◆ Stated problem
Convert the data into a JSON list of strings with one string per line, omitting blank lines and pictures. Begin at the line that contains "Given: Click the" and continue through the end of the data.
* Begin Dataset records *
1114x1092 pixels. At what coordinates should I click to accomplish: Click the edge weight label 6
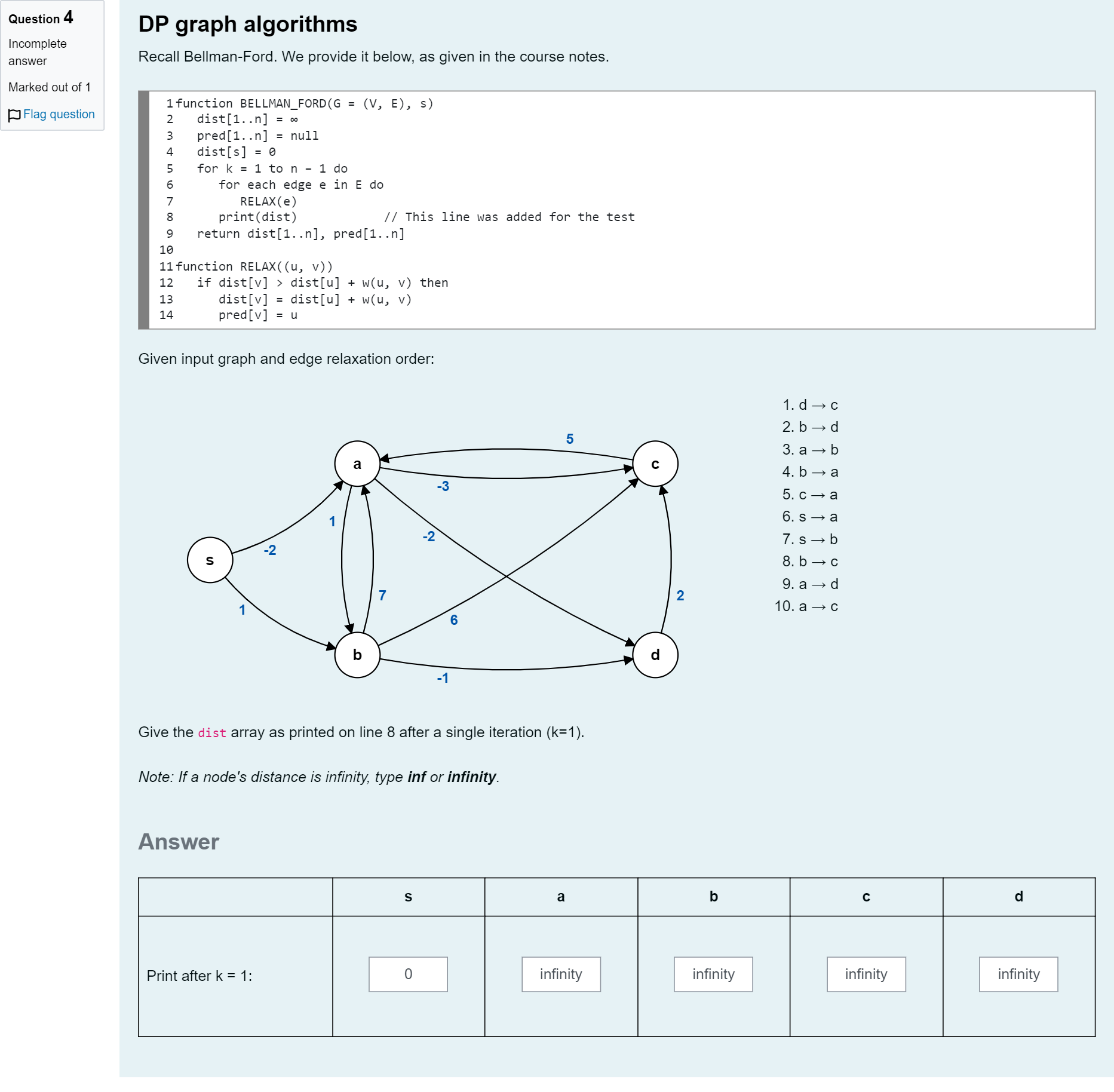pos(454,620)
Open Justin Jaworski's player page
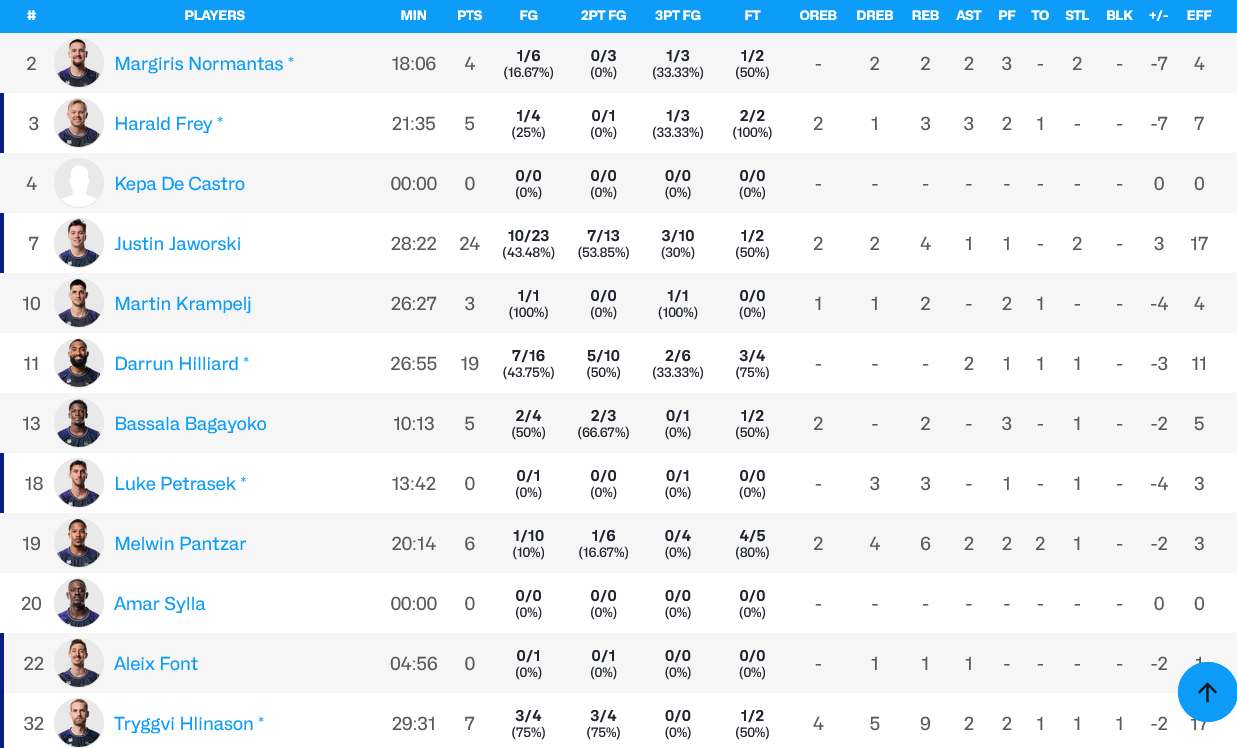Viewport: 1237px width, 748px height. tap(178, 244)
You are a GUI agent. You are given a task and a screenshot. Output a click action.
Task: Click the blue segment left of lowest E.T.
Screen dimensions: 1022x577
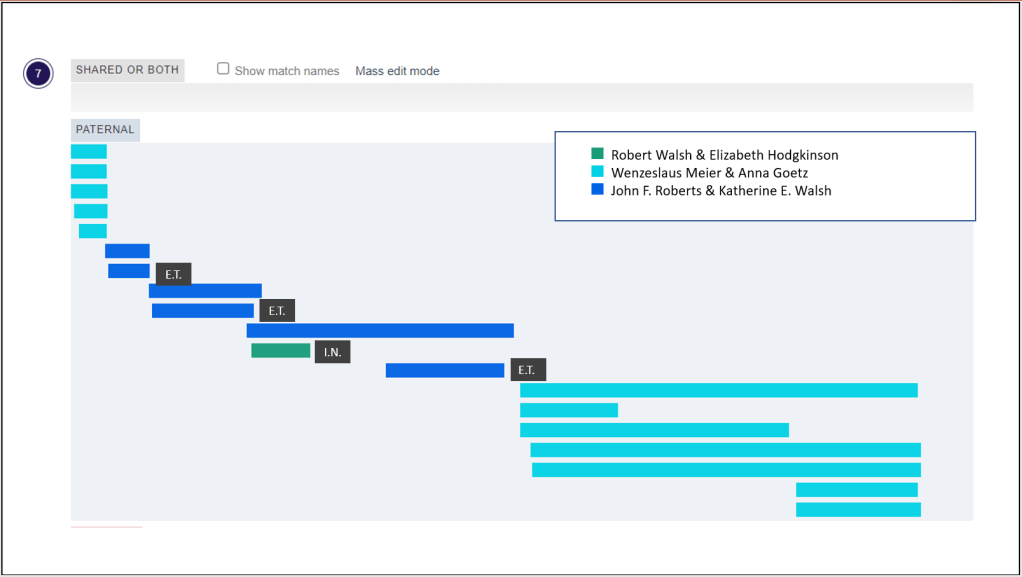click(x=445, y=370)
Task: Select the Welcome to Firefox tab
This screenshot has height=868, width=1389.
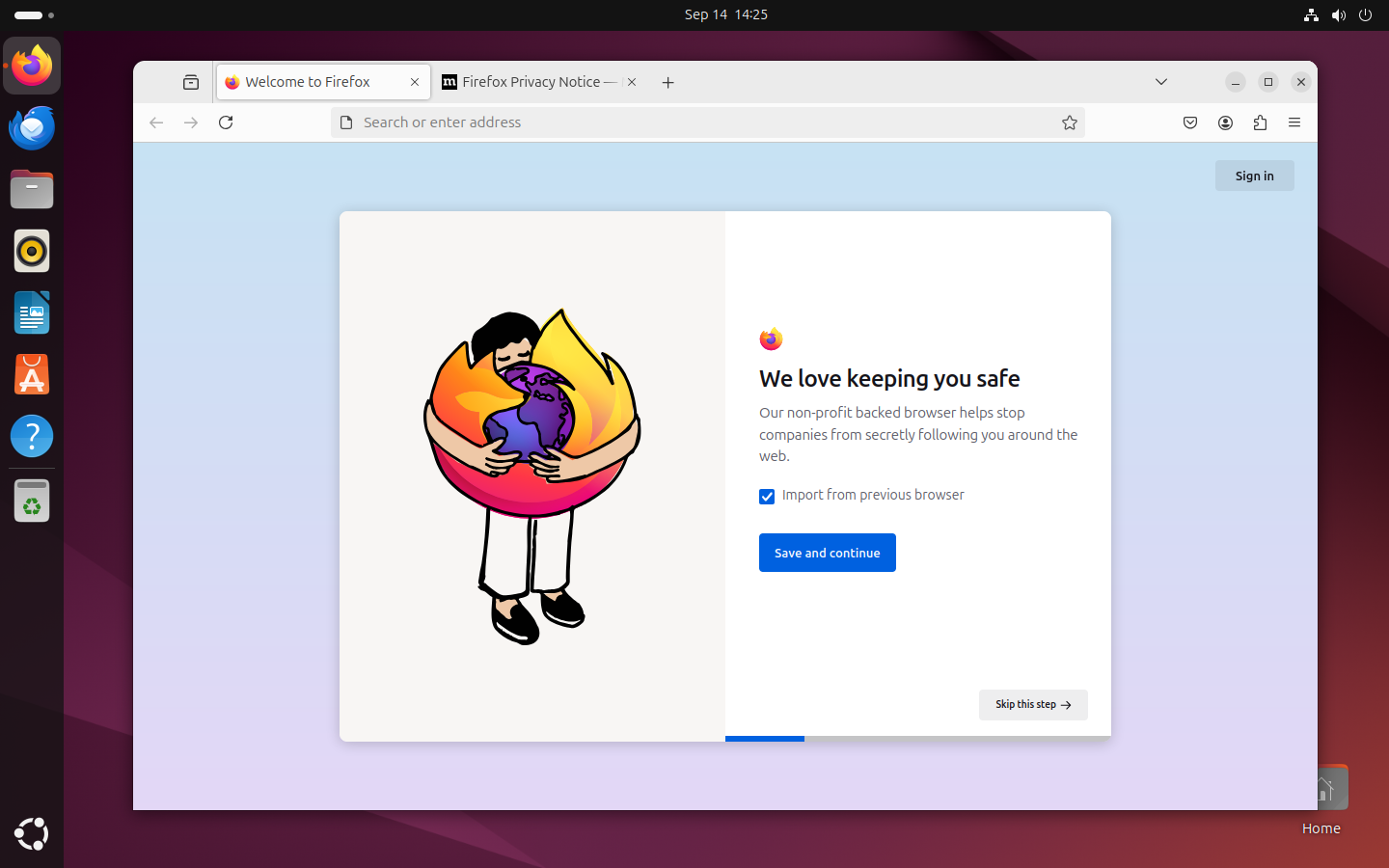Action: coord(309,82)
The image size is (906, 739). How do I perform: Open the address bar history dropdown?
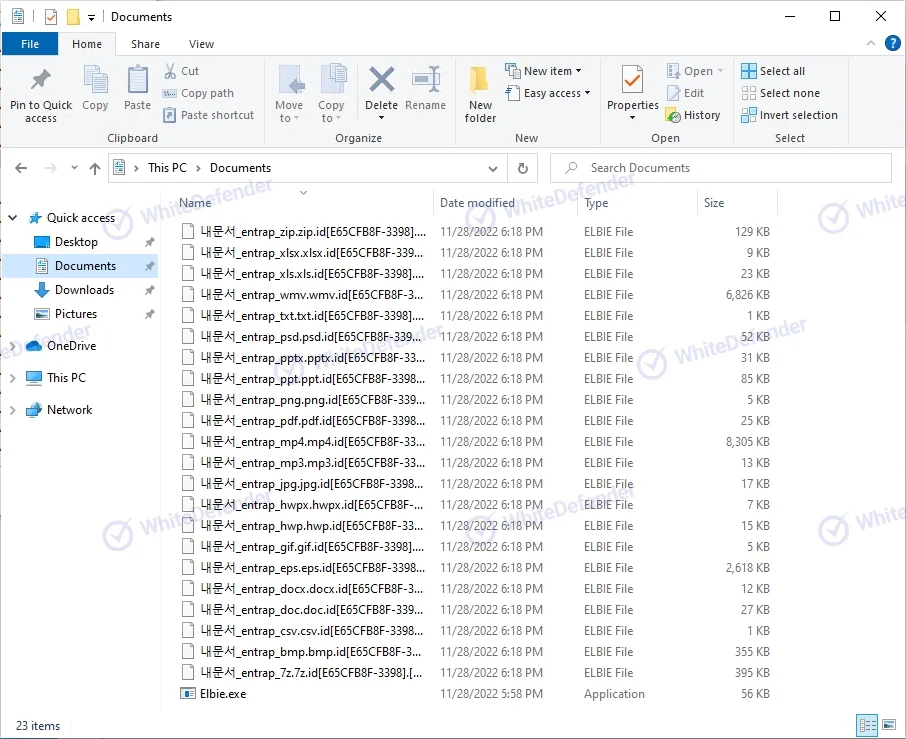click(x=493, y=168)
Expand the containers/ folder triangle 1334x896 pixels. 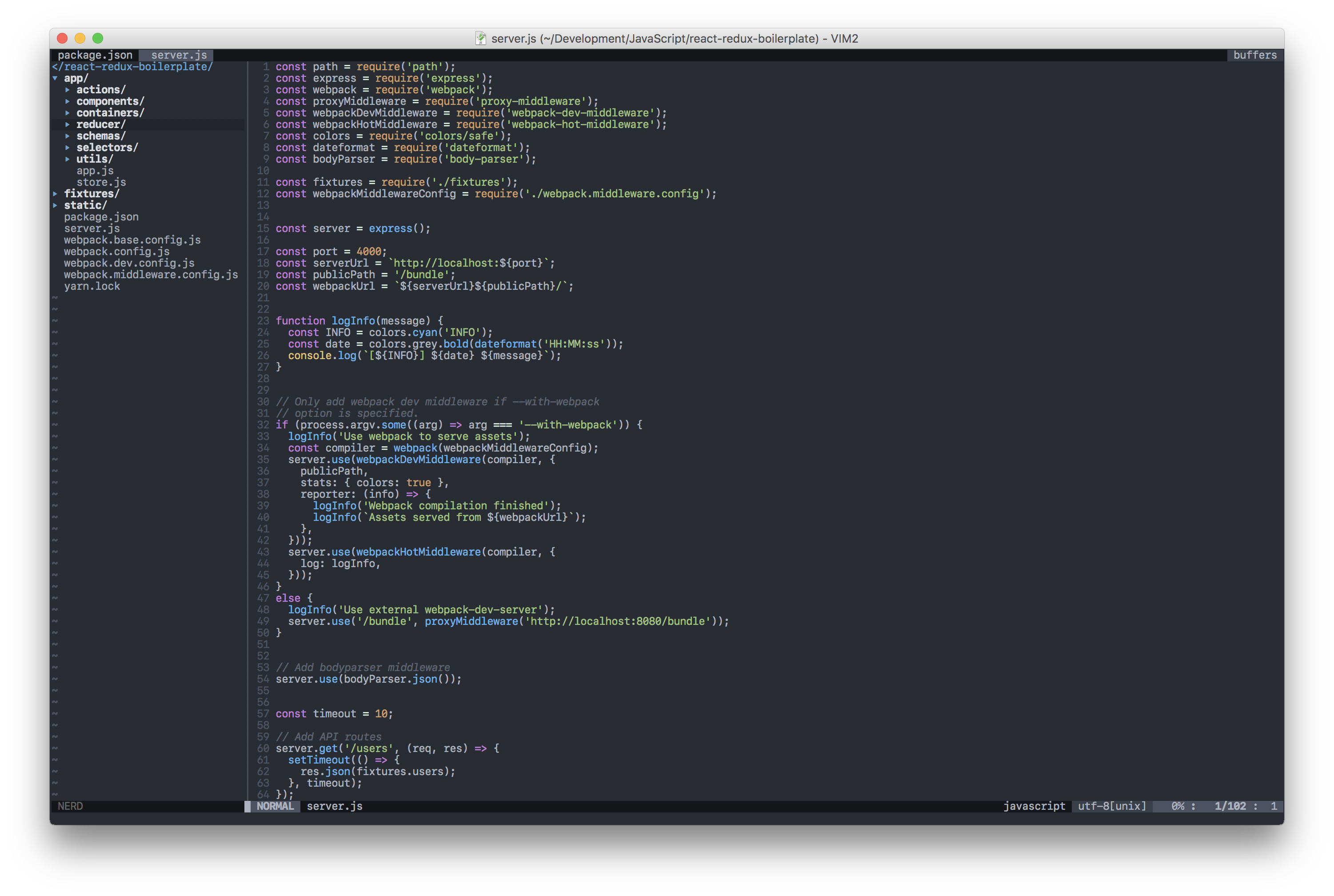coord(68,112)
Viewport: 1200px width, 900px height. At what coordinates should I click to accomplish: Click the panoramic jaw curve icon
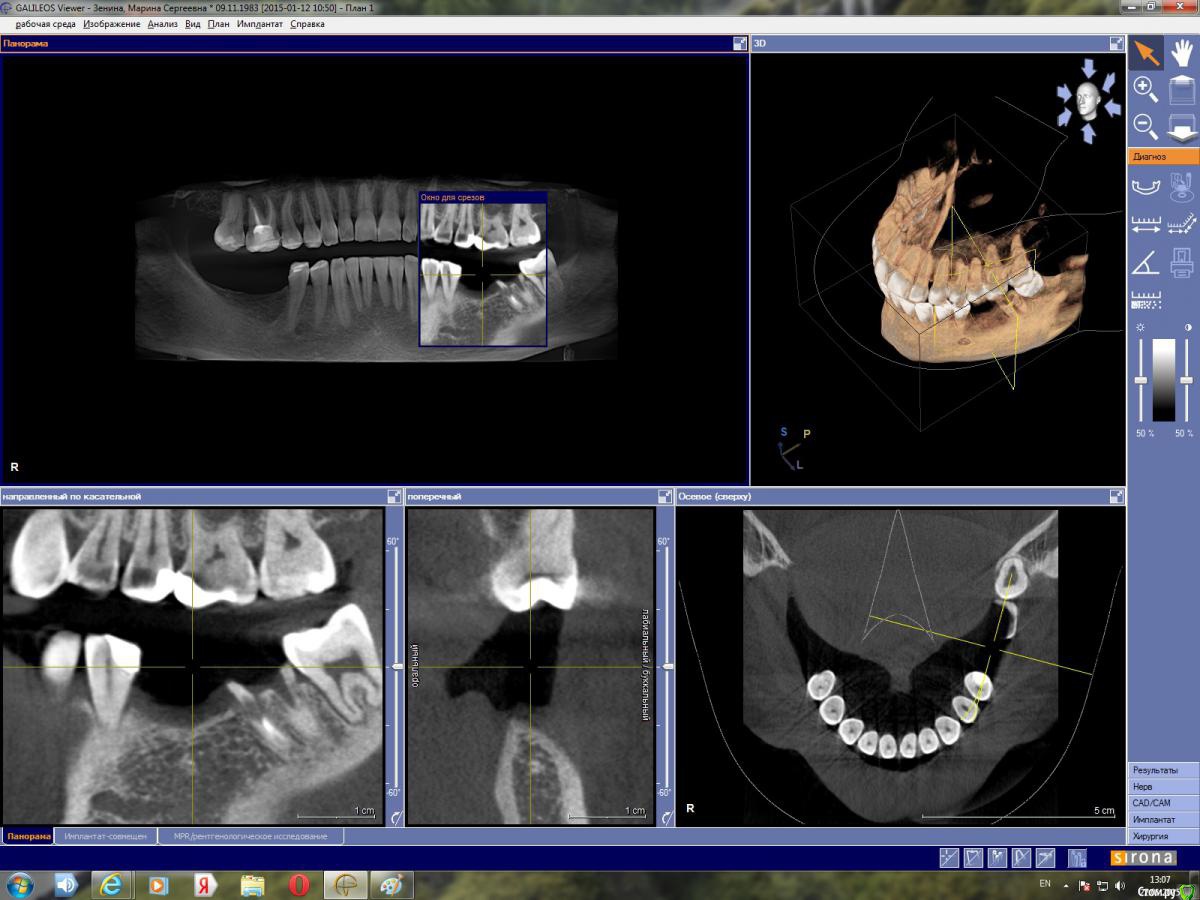pyautogui.click(x=1146, y=186)
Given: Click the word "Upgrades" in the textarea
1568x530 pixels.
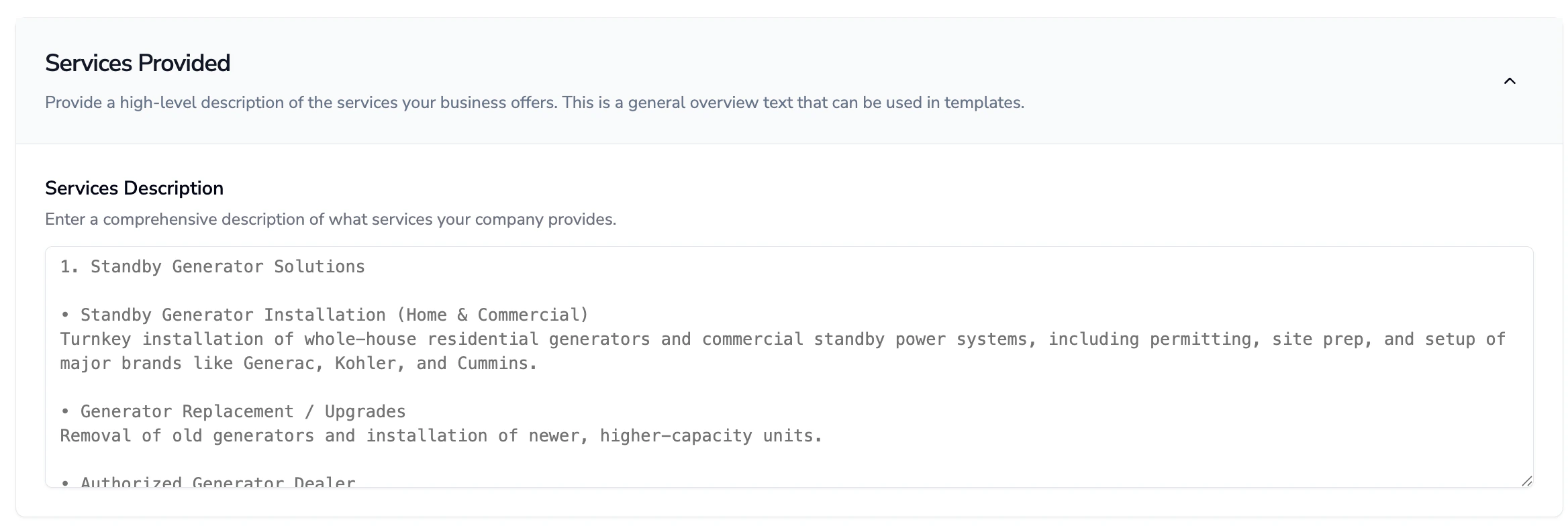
* End Dataset records *
◆ Task result
[
  "Given: Click the word \"Upgrades\" in the textarea",
  "1568x530 pixels."
]